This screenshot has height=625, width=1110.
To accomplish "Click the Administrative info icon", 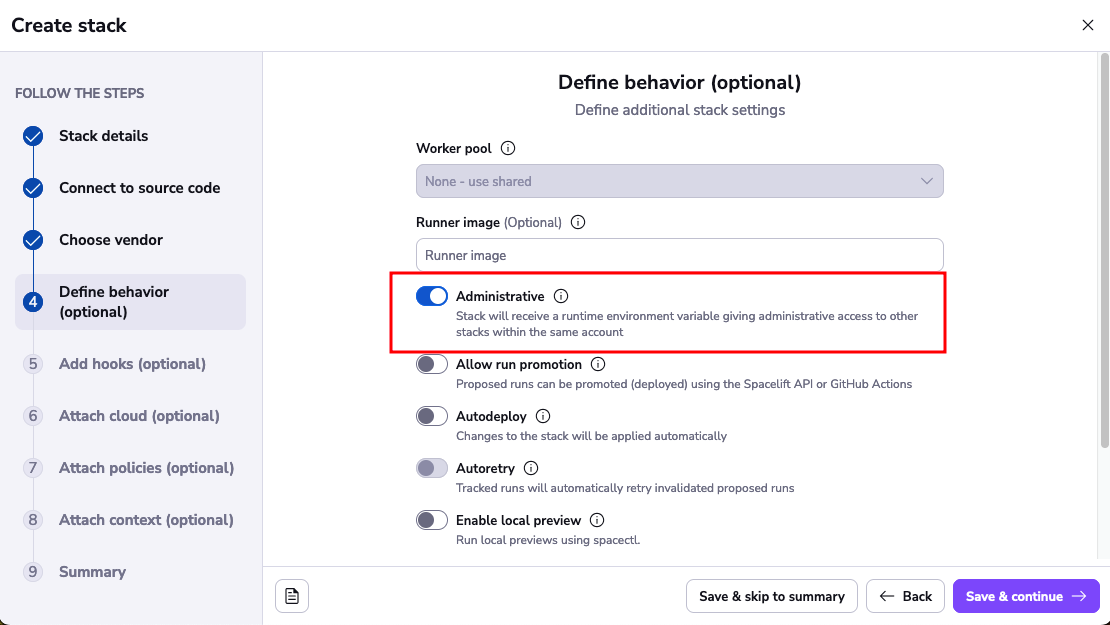I will tap(561, 296).
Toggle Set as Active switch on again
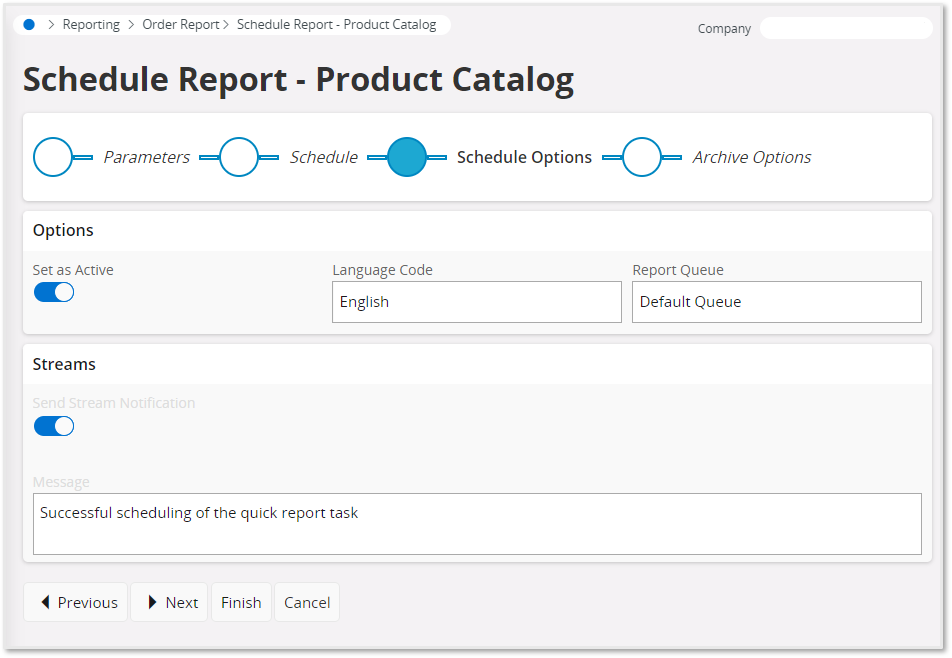This screenshot has width=952, height=658. [x=53, y=291]
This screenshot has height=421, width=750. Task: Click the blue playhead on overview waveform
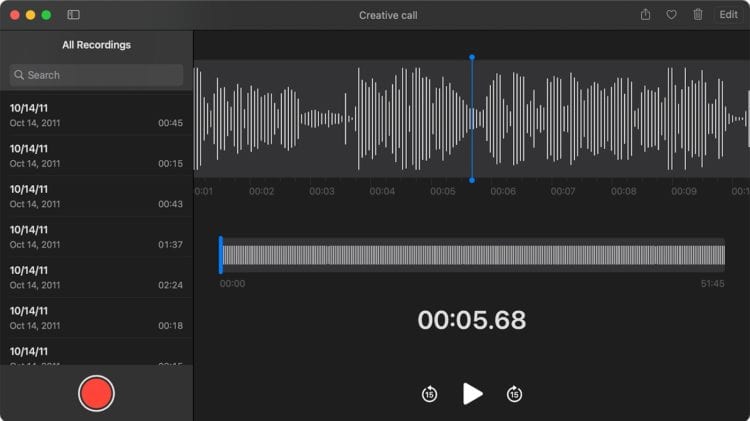221,255
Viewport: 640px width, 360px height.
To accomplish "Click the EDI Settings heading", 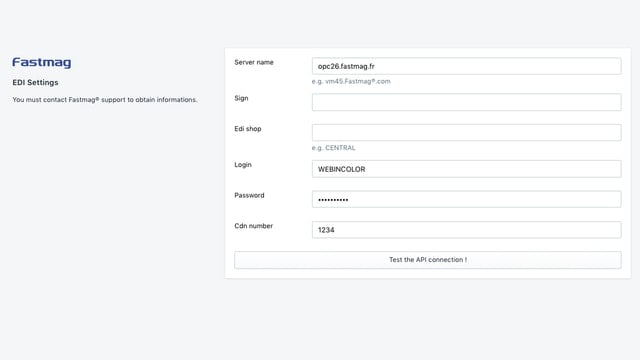I will coord(36,82).
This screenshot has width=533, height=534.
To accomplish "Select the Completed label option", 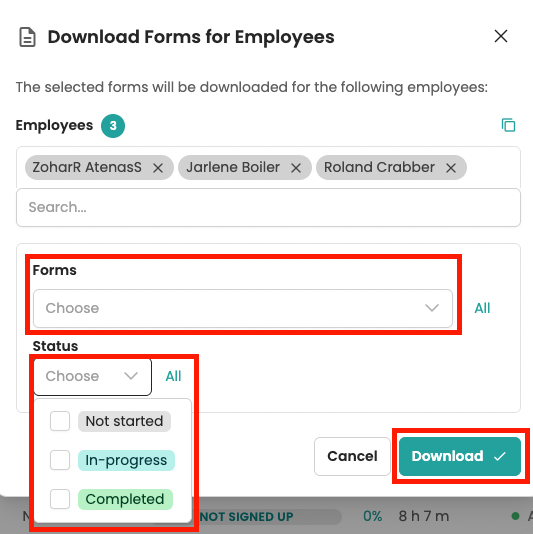I will coord(125,499).
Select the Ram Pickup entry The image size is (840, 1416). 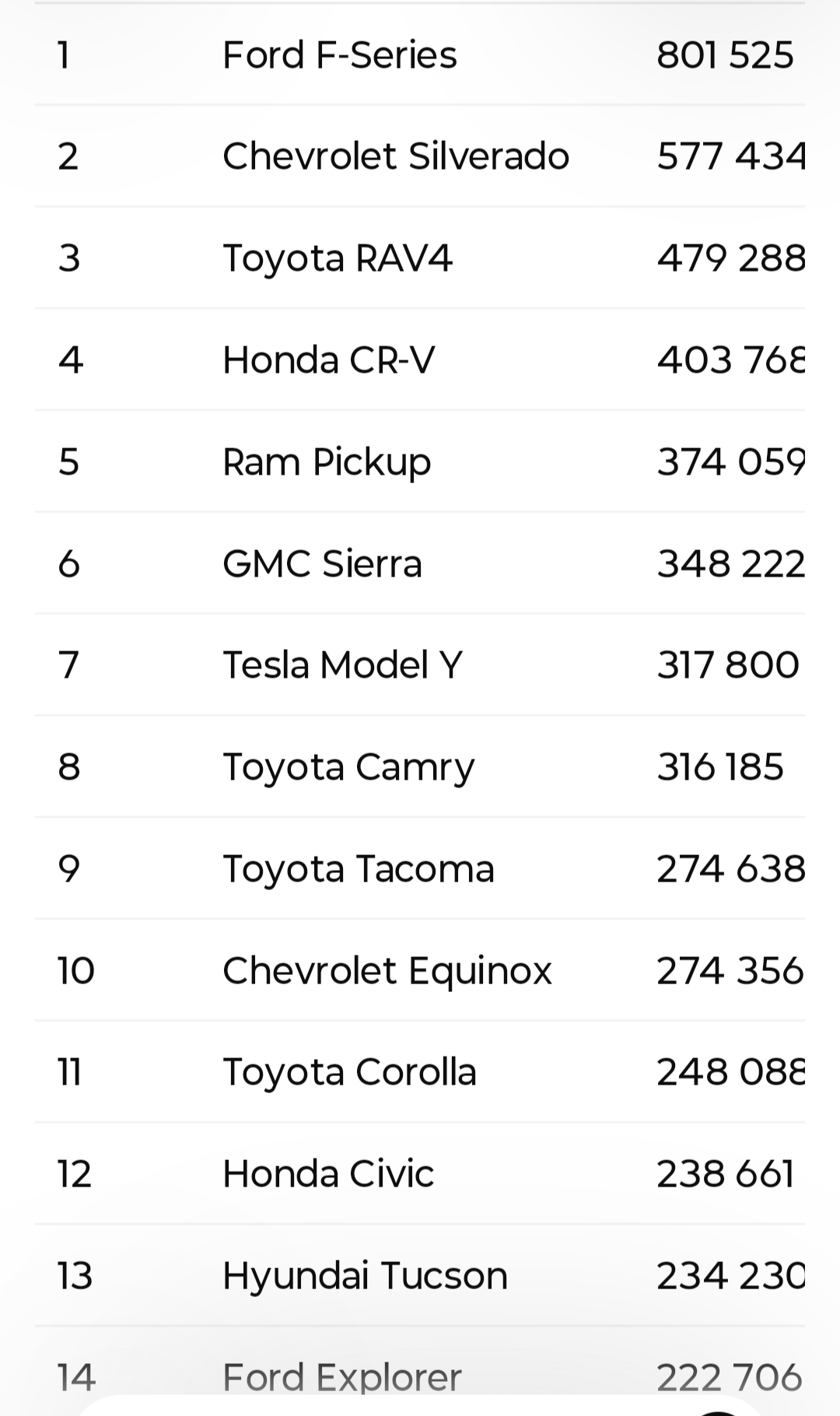pyautogui.click(x=326, y=462)
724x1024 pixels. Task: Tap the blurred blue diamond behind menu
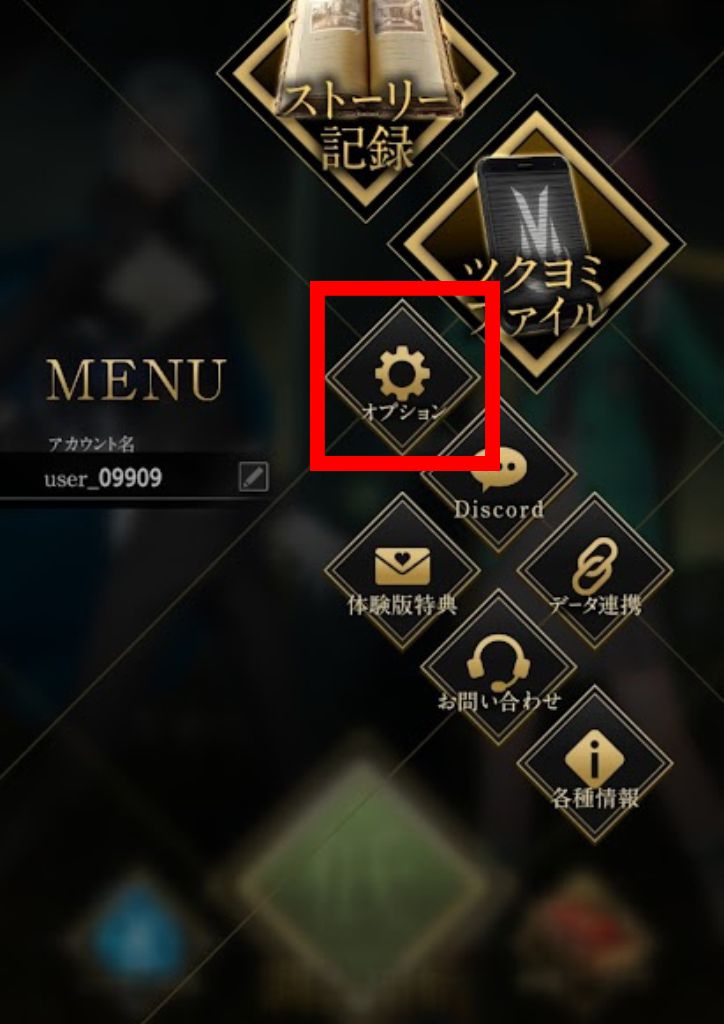coord(138,936)
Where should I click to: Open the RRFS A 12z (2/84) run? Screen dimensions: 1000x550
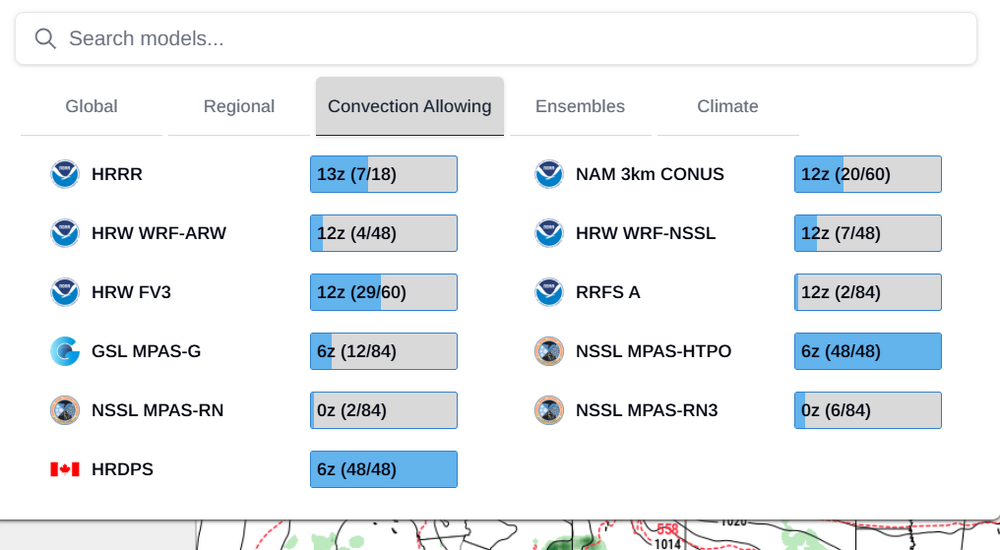tap(868, 292)
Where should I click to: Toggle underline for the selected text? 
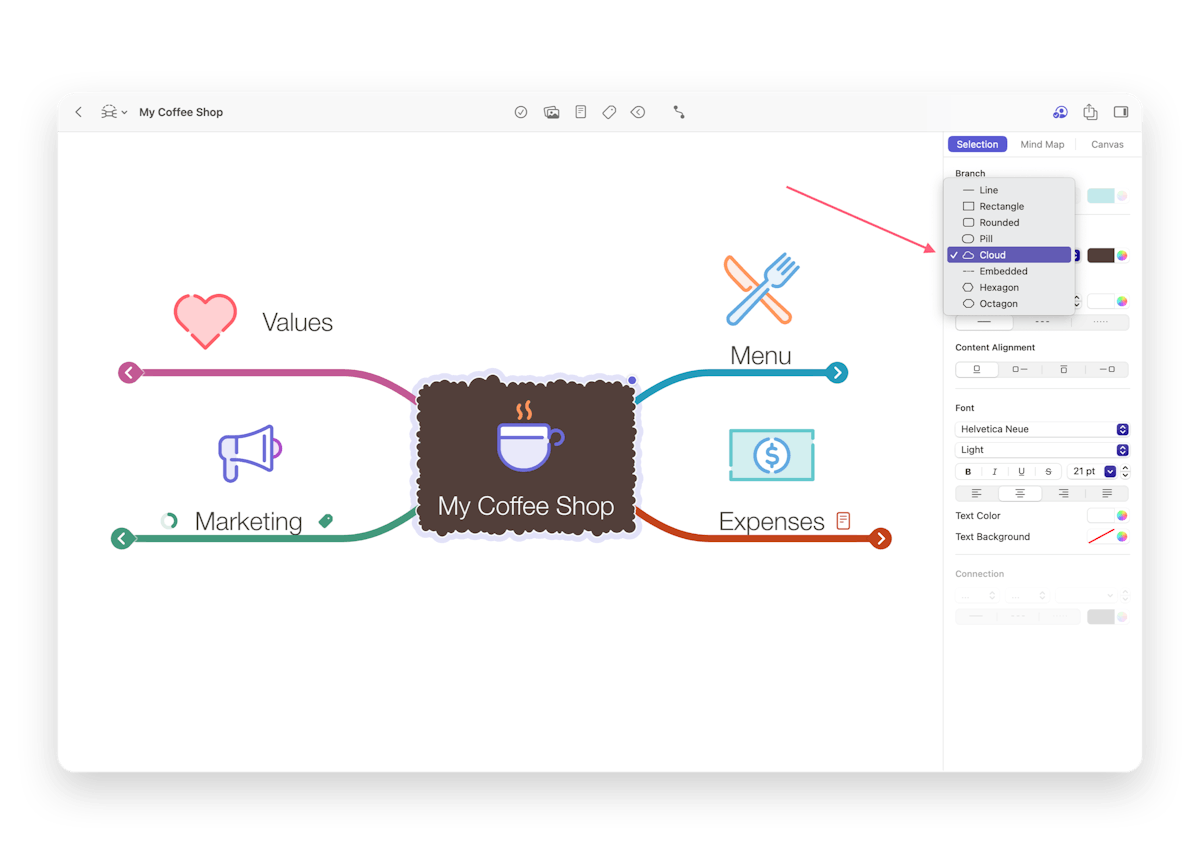pos(1021,471)
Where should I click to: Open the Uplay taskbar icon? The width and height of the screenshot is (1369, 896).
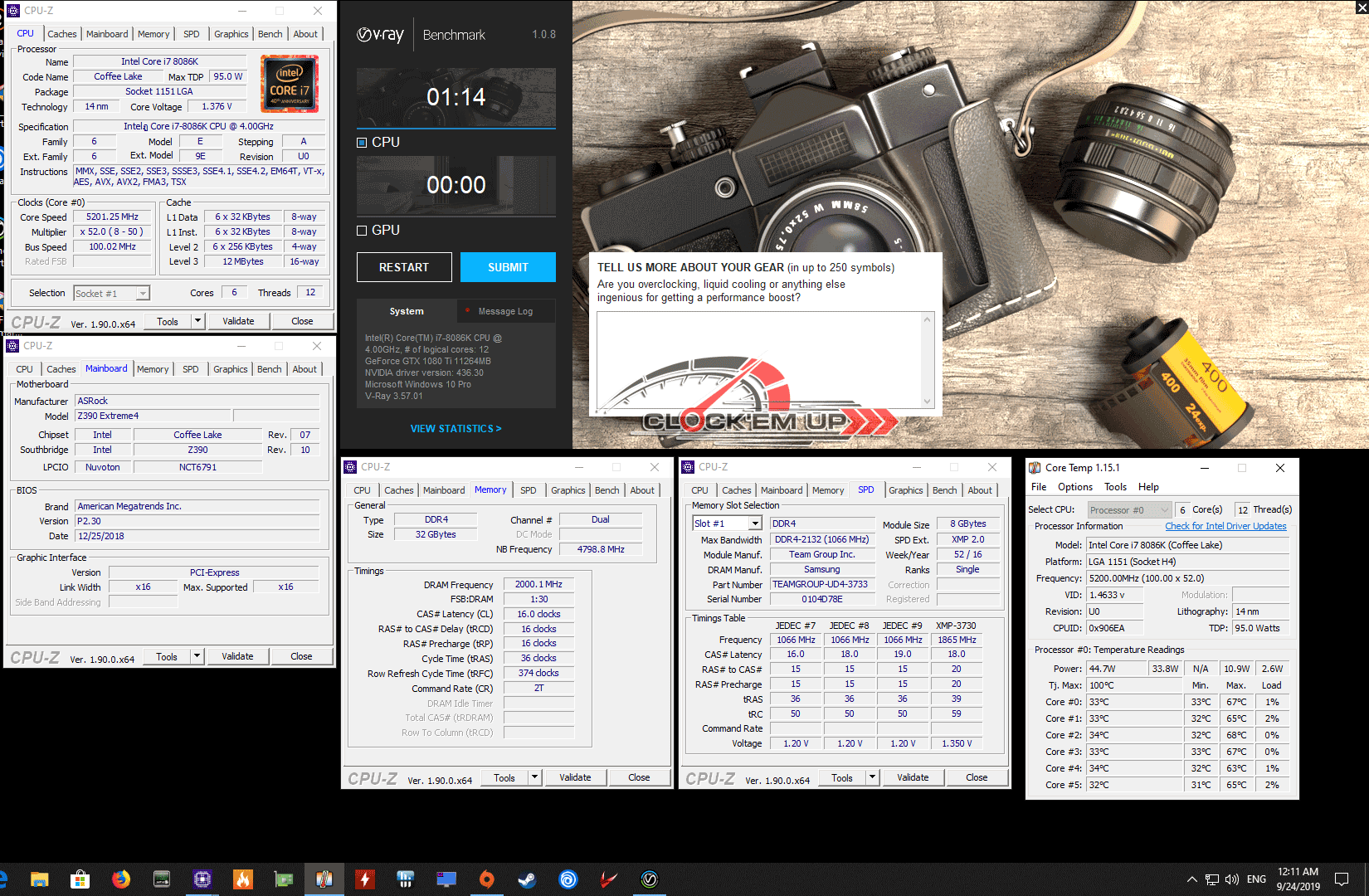click(568, 879)
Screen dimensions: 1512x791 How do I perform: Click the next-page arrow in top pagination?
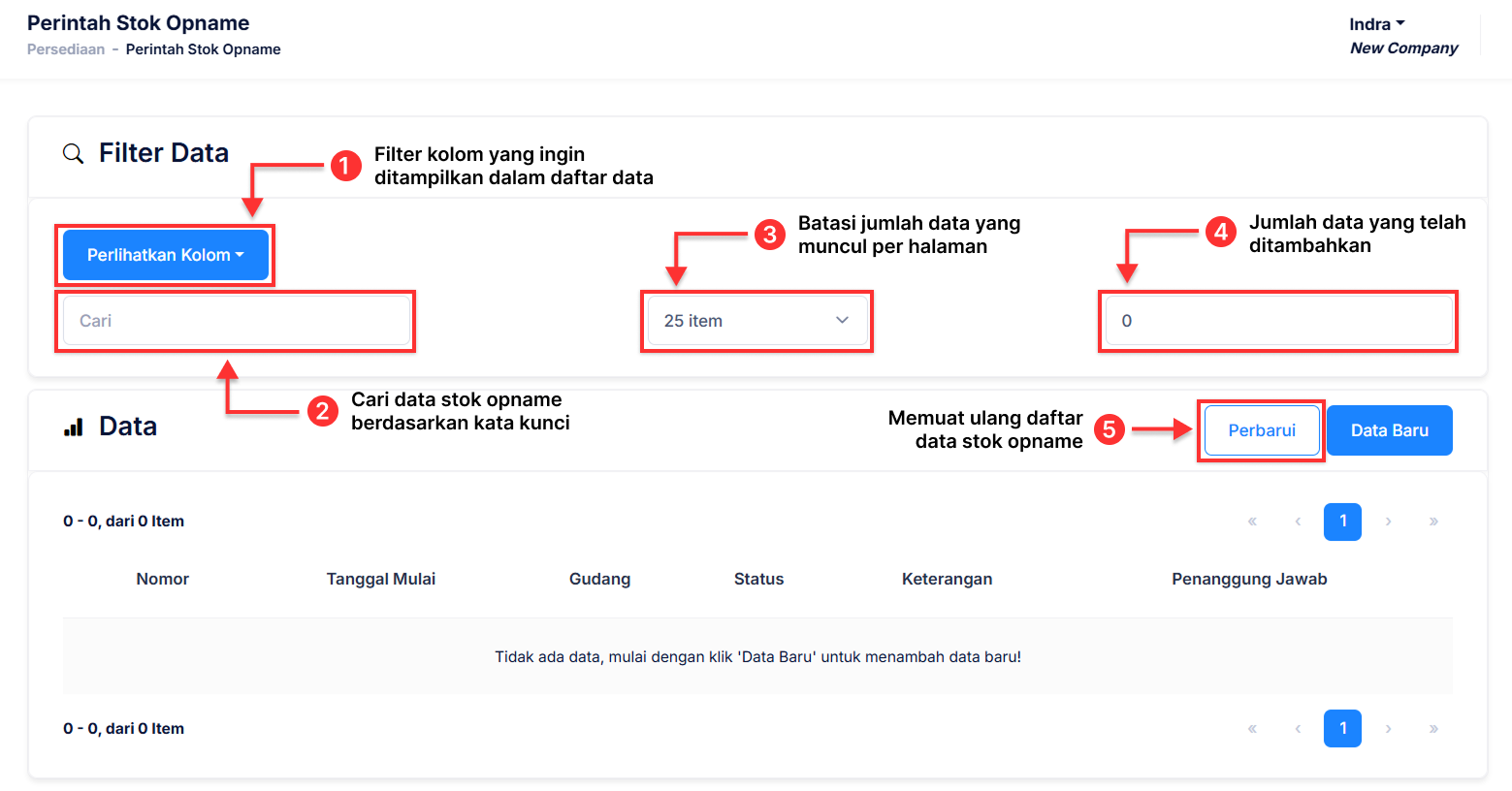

··········

What to produce: Write out again the lines from the one with "Where should I click to: Open the Uplay" through the end of the records exactly, without any of the pictures.

Result for this exercise:
Where should I click to: Open the Uplay taskbar icon? The width and height of the screenshot is (1369, 896).
click(568, 879)
Screen dimensions: 1512x791 How do I perform: Click the next-page arrow in top pagination?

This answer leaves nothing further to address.